• Work item:
Reproduce word for word the lines between those holding "Open the Context dropdown" and "You are a computer-use agent. Viewport: 1901px", inclusive, and nothing else from the data below.

[Dataset entries]
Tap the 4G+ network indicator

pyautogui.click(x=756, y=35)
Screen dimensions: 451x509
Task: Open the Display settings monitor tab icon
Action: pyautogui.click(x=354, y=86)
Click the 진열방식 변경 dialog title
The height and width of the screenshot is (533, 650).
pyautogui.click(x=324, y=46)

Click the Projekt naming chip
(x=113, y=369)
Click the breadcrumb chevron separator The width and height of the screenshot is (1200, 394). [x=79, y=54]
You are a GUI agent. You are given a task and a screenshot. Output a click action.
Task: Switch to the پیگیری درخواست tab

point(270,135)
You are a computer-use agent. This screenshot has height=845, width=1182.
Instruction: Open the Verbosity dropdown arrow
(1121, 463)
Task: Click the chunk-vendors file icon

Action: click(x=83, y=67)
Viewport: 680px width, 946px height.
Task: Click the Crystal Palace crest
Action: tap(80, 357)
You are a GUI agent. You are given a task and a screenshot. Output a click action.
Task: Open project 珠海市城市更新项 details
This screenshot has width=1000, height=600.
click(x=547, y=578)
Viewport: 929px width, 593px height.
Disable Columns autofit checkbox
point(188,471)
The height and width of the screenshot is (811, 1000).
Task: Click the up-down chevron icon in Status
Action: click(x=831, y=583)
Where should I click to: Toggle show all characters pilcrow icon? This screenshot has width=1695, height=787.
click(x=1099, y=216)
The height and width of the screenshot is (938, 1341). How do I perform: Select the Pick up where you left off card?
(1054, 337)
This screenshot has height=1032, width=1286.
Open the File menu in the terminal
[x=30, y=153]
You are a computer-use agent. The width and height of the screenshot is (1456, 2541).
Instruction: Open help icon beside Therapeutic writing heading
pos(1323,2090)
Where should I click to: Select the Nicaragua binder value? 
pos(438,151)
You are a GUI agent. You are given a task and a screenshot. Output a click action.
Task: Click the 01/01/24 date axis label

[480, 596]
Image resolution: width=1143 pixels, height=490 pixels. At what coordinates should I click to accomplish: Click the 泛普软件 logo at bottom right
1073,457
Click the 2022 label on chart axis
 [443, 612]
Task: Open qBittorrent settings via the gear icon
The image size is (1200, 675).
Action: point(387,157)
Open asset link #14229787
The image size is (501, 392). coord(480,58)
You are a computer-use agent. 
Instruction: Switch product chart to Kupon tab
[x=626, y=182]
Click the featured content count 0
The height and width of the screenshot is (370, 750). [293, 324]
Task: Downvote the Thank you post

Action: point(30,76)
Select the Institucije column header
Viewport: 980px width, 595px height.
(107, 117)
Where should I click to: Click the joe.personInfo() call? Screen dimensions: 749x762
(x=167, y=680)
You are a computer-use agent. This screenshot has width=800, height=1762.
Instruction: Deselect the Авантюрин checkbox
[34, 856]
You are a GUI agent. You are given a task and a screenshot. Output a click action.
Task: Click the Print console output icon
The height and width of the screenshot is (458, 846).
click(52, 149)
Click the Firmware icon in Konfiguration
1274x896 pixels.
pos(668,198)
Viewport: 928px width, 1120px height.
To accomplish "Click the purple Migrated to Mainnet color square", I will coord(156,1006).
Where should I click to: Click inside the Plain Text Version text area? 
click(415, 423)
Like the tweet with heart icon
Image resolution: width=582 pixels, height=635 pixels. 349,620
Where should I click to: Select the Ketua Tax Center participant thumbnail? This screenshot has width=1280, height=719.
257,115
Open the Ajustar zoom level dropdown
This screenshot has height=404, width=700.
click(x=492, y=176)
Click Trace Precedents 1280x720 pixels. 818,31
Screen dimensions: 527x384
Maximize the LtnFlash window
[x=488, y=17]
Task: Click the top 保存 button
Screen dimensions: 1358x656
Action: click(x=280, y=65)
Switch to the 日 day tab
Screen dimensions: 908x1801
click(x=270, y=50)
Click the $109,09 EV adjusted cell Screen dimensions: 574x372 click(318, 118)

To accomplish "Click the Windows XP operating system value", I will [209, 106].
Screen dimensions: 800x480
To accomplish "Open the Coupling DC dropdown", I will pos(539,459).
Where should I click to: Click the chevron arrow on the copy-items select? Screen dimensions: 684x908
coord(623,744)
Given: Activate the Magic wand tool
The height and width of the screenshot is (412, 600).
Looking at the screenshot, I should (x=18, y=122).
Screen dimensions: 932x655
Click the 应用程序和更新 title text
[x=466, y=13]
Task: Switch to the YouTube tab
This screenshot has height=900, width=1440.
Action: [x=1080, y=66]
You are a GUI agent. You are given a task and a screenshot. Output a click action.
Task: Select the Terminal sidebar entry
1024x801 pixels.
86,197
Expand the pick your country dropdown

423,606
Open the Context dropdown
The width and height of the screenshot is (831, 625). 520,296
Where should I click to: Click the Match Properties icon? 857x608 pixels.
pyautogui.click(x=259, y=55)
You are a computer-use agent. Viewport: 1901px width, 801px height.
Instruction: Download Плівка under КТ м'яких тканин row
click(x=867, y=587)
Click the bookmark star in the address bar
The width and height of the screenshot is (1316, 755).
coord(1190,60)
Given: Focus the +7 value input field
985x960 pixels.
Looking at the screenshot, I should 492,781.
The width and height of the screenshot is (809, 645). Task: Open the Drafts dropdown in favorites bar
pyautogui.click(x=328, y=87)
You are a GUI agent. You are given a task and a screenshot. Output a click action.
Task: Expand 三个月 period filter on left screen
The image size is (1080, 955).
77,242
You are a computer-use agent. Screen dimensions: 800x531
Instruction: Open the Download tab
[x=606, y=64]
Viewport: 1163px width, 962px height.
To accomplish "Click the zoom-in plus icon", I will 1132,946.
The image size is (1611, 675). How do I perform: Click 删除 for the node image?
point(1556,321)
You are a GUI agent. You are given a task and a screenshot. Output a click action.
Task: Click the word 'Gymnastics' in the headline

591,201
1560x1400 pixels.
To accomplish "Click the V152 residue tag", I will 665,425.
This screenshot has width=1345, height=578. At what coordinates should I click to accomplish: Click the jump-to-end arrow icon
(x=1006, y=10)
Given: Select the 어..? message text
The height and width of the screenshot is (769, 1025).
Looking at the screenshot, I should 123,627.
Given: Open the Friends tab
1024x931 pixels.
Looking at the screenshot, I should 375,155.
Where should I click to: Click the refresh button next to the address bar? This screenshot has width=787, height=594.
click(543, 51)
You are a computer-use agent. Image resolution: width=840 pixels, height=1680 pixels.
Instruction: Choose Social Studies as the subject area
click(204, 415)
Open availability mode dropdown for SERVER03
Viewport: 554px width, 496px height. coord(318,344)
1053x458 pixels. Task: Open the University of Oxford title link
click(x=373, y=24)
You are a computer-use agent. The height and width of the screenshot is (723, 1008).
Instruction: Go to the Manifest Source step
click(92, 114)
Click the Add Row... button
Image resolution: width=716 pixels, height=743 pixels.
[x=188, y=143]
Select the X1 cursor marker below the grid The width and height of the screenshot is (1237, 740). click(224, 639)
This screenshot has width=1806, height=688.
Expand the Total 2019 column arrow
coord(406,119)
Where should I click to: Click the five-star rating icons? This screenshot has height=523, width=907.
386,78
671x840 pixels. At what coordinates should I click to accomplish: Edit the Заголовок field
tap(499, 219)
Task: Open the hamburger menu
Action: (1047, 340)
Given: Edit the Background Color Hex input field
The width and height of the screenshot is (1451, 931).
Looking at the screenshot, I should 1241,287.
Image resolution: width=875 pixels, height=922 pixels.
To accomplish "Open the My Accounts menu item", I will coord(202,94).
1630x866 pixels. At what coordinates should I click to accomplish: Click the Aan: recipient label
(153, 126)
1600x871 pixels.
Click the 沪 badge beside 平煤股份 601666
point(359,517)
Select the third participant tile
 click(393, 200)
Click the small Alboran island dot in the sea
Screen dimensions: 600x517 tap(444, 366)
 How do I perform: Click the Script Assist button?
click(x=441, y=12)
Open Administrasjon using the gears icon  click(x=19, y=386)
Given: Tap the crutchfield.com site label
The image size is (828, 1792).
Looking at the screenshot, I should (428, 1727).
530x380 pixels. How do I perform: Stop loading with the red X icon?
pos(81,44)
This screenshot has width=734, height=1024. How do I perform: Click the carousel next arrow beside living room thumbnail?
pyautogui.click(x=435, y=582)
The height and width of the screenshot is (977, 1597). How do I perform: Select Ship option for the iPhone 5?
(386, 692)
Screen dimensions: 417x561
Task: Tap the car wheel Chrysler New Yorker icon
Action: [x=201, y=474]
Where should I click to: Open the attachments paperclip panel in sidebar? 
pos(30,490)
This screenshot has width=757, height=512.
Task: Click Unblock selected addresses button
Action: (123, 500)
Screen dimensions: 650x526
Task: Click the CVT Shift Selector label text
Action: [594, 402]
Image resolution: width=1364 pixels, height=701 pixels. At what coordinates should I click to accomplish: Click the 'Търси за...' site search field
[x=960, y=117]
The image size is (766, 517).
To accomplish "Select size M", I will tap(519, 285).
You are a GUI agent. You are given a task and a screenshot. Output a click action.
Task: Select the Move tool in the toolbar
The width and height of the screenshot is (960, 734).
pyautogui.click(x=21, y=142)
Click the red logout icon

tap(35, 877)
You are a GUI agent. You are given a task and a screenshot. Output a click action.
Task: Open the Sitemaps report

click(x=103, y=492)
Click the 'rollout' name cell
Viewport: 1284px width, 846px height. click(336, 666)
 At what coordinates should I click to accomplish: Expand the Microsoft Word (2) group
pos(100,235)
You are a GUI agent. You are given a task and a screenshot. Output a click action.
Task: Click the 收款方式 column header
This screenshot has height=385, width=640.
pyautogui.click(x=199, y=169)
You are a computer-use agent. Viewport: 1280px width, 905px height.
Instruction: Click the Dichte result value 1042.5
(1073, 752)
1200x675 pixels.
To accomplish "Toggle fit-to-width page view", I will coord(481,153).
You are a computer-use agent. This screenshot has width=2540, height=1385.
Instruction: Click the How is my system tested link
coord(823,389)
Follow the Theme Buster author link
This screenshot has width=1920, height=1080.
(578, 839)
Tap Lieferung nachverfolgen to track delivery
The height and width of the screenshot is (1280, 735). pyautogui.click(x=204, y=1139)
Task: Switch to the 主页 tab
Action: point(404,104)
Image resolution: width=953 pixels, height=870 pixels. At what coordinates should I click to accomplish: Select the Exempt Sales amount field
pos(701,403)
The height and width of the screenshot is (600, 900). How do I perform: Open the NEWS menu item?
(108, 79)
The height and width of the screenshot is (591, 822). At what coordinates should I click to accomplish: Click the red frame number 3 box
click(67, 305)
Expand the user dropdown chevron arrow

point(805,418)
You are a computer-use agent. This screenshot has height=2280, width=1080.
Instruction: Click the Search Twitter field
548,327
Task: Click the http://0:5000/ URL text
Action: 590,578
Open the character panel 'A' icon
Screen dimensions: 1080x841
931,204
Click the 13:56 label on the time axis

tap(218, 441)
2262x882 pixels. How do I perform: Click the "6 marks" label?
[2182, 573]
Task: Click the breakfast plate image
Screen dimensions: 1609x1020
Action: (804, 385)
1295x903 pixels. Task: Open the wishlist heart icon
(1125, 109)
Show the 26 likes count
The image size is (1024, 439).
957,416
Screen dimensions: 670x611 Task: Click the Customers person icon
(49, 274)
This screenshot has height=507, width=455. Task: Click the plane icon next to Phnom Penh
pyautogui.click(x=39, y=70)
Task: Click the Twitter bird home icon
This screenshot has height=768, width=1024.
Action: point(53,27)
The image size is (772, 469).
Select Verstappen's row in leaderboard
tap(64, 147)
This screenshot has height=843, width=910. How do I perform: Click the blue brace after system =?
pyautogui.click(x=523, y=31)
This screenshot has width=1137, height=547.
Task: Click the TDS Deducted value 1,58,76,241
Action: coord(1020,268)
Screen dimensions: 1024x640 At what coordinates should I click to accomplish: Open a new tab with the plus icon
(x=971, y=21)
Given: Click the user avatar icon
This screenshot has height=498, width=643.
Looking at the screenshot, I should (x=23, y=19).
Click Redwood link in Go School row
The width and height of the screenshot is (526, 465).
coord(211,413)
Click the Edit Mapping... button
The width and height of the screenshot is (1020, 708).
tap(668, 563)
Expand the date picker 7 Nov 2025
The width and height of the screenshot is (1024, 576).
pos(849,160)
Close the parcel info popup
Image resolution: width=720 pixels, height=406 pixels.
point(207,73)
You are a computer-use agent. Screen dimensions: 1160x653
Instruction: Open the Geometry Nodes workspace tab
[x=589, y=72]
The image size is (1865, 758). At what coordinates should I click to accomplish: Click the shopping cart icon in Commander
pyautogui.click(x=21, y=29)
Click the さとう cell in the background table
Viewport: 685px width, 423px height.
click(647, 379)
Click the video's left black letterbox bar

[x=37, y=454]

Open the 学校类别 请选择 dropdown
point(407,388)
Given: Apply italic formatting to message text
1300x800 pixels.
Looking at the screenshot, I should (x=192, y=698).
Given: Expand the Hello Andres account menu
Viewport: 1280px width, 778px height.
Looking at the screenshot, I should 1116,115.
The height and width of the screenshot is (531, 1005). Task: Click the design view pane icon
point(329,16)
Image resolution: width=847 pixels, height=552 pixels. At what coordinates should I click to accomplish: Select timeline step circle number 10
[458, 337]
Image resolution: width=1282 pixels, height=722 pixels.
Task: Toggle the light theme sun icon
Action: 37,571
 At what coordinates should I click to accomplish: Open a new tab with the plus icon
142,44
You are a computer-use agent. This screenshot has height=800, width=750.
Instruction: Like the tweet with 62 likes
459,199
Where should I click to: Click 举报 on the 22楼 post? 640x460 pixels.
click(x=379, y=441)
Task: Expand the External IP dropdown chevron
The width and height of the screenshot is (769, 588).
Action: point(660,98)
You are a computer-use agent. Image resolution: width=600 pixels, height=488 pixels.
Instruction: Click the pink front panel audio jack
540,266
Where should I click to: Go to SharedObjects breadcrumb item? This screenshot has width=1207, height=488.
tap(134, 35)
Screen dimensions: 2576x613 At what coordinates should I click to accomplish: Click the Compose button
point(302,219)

• Written answer:
Open the Context dropdown
The width and height of the screenshot is (831, 625). 520,296
Where should I click to: Click the Match Properties icon? 857x608 pixels.
pyautogui.click(x=259, y=55)
You are a computer-use agent. Viewport: 1901px width, 801px height.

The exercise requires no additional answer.